Use of 1,25α dihydroxyvitamin D3 as a cryosensitizing agent in a murine prostate cancer model

Abstract

Cryotherapy has emerged as a primary treatment option for prostate cancer(CaP); however, incomplete ablation in the periphery of the cryogenic lesion can lead to recurrence. Accordingly, we investigated the use of a nontoxic adjunctive agent, Vitamin D3, with cryotherapy to sensitize CaP to low temperature induced, non-ice rupture related cell death. Vitamin D3 (calcitriol) has been identified as a possible adjunct in the treatment of cancer due to its anti-proliferative and anti-tumorigenic properties. This study aimed to identify the cellular responses and molecular pathways activated when vitamin D3 (calcitriol) is combined with cryotherapy in a murine prostate cancer model. Single freeze-thaw events above −15°C had little effect on cancer cell viability; however, pre-treatment with calcitriol in conjunction with cryo significantly increased cell death.

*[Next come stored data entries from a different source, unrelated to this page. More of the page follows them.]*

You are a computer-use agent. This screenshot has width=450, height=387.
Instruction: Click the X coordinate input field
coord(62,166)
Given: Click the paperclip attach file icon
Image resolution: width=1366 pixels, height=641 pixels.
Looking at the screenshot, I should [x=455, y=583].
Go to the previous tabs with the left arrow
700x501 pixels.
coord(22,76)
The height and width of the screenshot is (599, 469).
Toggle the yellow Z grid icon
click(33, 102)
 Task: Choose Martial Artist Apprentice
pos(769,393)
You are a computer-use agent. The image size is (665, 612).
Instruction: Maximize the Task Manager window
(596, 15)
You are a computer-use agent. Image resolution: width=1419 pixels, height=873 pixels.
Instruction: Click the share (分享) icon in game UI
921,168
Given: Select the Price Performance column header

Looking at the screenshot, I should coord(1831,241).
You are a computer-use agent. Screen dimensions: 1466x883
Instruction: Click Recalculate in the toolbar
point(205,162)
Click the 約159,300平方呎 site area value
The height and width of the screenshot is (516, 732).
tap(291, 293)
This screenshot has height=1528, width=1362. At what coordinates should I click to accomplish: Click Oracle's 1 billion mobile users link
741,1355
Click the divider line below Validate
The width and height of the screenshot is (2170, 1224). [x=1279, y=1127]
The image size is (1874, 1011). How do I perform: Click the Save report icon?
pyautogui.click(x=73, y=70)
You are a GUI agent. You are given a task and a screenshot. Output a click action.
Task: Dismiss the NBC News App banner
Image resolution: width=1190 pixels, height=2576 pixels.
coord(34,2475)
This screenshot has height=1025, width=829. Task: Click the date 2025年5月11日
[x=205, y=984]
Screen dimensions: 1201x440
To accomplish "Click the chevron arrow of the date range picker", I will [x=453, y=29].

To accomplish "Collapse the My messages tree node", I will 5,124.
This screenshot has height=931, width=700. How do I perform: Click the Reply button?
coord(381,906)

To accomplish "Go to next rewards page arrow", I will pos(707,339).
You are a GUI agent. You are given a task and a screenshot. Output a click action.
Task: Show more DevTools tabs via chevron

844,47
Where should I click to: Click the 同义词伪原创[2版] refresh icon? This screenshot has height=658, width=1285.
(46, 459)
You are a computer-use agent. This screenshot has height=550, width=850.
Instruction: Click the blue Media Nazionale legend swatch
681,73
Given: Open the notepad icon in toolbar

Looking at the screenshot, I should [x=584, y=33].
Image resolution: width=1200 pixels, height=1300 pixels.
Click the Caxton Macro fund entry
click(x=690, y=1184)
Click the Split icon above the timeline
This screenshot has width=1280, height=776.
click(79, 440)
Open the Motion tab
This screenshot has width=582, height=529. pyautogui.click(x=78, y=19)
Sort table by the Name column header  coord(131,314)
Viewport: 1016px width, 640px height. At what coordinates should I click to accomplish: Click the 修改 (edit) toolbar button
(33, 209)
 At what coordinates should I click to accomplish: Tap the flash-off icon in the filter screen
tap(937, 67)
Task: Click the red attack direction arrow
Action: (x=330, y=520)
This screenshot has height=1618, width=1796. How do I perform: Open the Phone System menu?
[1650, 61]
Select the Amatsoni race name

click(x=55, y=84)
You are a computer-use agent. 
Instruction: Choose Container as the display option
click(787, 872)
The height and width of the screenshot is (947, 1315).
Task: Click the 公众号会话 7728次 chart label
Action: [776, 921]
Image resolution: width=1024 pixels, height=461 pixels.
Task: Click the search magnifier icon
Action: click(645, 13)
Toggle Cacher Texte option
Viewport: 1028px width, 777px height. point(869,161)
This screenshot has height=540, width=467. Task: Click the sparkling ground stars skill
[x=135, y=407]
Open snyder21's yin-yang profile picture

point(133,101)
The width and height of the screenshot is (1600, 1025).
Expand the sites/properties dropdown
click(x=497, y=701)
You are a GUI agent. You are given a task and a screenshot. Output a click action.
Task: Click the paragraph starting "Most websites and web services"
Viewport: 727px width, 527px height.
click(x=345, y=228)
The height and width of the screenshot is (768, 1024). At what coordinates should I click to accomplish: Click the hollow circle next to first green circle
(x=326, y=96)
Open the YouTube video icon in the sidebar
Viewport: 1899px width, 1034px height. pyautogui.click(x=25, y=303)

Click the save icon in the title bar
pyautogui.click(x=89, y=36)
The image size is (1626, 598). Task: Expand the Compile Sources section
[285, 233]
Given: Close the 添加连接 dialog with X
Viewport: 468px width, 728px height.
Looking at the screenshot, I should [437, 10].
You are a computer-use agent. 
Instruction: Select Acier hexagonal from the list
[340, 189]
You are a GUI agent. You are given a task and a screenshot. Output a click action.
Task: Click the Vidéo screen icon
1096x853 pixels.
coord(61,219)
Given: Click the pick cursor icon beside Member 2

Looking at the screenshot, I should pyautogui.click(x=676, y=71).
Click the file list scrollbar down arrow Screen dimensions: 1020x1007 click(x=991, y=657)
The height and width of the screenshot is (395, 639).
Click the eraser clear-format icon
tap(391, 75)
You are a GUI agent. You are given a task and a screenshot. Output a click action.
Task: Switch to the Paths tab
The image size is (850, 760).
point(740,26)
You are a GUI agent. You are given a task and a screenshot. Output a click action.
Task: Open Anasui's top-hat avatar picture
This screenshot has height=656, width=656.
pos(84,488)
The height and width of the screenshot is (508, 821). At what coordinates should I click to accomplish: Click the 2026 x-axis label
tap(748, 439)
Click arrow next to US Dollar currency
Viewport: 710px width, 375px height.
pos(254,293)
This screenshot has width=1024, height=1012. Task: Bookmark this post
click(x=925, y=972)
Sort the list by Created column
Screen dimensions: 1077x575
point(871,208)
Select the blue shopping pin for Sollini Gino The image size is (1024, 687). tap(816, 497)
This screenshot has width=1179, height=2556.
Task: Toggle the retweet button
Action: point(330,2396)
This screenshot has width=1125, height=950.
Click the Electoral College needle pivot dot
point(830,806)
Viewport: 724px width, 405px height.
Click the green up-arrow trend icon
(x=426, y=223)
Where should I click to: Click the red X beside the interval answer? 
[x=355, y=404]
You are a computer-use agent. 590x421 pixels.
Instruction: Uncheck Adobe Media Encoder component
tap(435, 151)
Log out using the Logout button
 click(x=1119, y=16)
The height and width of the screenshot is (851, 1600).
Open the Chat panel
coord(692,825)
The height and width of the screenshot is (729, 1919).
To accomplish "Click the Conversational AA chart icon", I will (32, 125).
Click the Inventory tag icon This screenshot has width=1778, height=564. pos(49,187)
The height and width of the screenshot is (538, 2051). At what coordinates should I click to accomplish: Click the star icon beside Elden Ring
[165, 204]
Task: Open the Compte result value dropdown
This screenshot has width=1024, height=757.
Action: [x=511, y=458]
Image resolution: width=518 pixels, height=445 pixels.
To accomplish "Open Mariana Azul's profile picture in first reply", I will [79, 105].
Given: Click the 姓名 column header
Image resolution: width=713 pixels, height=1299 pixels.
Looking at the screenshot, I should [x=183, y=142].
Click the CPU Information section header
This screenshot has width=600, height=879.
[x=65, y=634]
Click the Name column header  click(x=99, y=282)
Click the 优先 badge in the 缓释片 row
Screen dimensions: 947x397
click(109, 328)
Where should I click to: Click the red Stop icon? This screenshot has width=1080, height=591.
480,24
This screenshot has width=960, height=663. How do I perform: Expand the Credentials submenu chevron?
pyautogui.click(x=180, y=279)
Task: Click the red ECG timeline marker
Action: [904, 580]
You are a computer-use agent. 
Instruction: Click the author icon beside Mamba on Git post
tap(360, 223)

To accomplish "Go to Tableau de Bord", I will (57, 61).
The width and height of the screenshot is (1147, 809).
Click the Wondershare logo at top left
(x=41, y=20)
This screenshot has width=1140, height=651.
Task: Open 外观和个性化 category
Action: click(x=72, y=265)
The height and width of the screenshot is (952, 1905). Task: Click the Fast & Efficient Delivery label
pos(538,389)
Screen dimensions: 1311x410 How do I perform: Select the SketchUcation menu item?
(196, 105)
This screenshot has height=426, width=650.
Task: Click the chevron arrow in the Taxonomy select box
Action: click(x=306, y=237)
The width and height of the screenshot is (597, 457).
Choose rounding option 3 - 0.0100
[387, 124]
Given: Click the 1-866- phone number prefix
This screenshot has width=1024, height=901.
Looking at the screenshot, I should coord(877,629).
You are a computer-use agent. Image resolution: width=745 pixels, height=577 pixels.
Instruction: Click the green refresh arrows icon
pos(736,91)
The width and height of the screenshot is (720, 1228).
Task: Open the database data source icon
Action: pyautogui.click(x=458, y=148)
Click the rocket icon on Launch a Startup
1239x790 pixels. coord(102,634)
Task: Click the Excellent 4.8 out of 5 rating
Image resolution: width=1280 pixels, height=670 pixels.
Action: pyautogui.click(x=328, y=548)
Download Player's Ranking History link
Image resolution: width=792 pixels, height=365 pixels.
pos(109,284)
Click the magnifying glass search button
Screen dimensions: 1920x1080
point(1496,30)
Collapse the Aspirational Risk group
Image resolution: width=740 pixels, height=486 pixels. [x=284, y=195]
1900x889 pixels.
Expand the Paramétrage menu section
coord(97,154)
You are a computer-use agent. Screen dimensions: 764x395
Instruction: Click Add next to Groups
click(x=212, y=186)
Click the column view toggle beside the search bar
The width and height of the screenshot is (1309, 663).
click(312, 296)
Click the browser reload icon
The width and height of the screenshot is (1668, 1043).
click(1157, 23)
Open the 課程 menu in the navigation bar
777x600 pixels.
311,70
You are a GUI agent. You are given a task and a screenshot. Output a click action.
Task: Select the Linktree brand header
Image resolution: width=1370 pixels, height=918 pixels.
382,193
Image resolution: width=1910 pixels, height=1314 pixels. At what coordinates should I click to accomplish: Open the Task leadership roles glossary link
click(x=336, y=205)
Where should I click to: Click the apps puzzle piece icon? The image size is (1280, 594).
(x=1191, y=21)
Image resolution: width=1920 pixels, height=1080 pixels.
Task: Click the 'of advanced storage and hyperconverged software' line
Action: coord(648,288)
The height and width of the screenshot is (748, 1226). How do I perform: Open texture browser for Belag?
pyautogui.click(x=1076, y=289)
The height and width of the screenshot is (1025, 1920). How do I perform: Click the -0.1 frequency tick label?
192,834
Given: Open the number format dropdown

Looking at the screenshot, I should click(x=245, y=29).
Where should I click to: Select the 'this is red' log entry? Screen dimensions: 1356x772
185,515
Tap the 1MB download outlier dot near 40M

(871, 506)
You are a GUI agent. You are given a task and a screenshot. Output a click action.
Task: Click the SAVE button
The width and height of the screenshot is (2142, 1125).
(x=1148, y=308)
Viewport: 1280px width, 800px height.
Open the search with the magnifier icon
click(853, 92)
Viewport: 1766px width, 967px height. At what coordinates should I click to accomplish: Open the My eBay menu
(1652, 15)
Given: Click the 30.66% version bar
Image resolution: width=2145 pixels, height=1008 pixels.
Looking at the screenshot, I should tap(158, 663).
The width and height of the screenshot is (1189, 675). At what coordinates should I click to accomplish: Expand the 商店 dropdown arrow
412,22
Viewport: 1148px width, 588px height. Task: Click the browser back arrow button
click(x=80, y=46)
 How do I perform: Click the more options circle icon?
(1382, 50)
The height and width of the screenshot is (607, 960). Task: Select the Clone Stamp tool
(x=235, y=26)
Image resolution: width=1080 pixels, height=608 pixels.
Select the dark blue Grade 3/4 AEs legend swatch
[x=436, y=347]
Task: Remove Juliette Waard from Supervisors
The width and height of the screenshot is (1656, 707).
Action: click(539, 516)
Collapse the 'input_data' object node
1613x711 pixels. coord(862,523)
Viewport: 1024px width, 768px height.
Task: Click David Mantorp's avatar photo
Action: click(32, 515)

The −15°C calcitriol combination increased cell death to 55% following a single freeze, compared to negligible cell loss by freezing or calcitriol alone. Repeat cryo-combination yielded90% cell death, compared to 65% in dual freeze-only cycles. Western blot analysis following calcitriol cryosensitization regimes confirmed the activation of apoptosis. Specifically, pro-apoptotic Bid and pro-caspase–3 were found to decrease at 1h following combination treatment, indicating cleavage to the active forms. A parallel in vivo study confirmed the increased cell death when combining cryotherapy with calcitriol pre-treatment. The development of an adjunctive therapy combining calcitriol and cryotherapy represents a potentially highly effective, less toxic, minimally invasive treatment option. These results suggest a role for calcitriol and cryo as a combinatorial treatment for CaP with the potential for clinical translation.